Which is fair enough, and Alan Yuen's script gives Chan plenty of opportunities for looking miserable and even crying, but did we really want to see Chan in tears if there wasn't a joke payoff? The reason he's so upset is that a year ago a gang robbed a large Hong Kong bank, and it seemed like the easiest thing in the world to track them down and bring them to justice, but that was the cops' first mistake. Chan led a team into the villains' den, but they were utterly outwitted and the gang, treating the assault like a computer game, managed to bump off all the team except for Chan, who was left a broken man. You may ponder that it's been a year since then and the gang are still on the loose, so what are the police doing all this time? But mainly the first hour is about Chan getting his self-respect back, and his girlfriend Yee (Charlie Yeung) into the bargain.

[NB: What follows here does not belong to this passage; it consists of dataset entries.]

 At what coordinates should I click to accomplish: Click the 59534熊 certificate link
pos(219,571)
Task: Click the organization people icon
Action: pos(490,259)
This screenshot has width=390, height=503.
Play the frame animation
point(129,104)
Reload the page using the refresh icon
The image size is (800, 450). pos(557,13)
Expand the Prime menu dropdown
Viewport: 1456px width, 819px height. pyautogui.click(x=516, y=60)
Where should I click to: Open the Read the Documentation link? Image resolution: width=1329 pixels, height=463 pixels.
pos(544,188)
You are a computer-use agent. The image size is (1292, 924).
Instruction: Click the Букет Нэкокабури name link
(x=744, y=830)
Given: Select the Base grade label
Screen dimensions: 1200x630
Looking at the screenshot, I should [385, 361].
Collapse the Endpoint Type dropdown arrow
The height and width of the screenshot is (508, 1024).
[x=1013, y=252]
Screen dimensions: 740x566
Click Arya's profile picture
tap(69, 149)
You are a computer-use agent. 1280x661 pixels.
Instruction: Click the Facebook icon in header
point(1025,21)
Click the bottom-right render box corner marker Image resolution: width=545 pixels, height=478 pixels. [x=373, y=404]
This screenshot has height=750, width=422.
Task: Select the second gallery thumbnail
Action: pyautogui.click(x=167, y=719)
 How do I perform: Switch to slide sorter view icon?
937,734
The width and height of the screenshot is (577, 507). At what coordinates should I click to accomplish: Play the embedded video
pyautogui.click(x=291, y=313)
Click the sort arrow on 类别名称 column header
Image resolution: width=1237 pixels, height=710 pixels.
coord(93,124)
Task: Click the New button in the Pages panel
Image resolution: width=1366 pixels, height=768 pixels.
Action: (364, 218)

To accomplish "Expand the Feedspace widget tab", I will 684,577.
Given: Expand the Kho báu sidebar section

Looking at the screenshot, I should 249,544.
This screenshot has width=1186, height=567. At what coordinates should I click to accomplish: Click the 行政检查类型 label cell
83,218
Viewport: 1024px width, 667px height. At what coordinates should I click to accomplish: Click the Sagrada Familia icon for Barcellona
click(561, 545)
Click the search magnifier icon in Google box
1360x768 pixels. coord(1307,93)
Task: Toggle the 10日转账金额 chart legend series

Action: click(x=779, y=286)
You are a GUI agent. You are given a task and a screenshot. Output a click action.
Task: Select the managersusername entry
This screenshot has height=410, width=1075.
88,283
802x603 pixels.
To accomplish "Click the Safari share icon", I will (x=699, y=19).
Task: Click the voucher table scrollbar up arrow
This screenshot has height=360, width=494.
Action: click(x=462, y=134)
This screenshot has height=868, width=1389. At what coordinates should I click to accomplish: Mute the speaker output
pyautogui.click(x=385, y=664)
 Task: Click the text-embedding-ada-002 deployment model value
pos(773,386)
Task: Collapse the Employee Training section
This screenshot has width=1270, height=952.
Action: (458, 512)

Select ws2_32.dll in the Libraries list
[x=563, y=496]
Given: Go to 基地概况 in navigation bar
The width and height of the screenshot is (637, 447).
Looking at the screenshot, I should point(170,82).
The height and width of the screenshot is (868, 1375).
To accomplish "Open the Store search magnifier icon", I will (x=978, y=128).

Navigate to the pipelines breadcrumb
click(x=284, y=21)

This happens thanks to a new cop in town, Cheng (the charismatic Nicholas Tse), an eccentric wearing a distinctive jacket who has nothing but faith in Chan. There are grumpy old man tendencies to the narrative, as the gang of baddies are a bunch of youngsters who live off their parents' money, play computer games and generally having a good time at others' expense, but Cheng's good hearted demeanour strikes a balance. Once we have Chan reinstated in the Force, against his wishes it must be said, we start to recognise the Jackie Chan of old and the stunts and fight sequences begin to mount up, notably one involving a runaway bus that is not only a nod to the previous Police Stories but a fine burst of action as well. With the misery and attempt to prove its star's acting chops out of the way, the film turns more crowd pleasing, featuring a tense defuse the bomb bit and ending with a fight through a modern Hong Kong business block (how much did a certain toy manufacturer pay for that scene in one of their shops?) and an aptly humanitarian, "give the wayward a chance" message. All in all, reliable entertainment. Music by Tommy Wai.

[Hong Kong Legends' recommended double disc Region 2 DVD has featurettes, a director interview, cast interviews and trailers as extras.]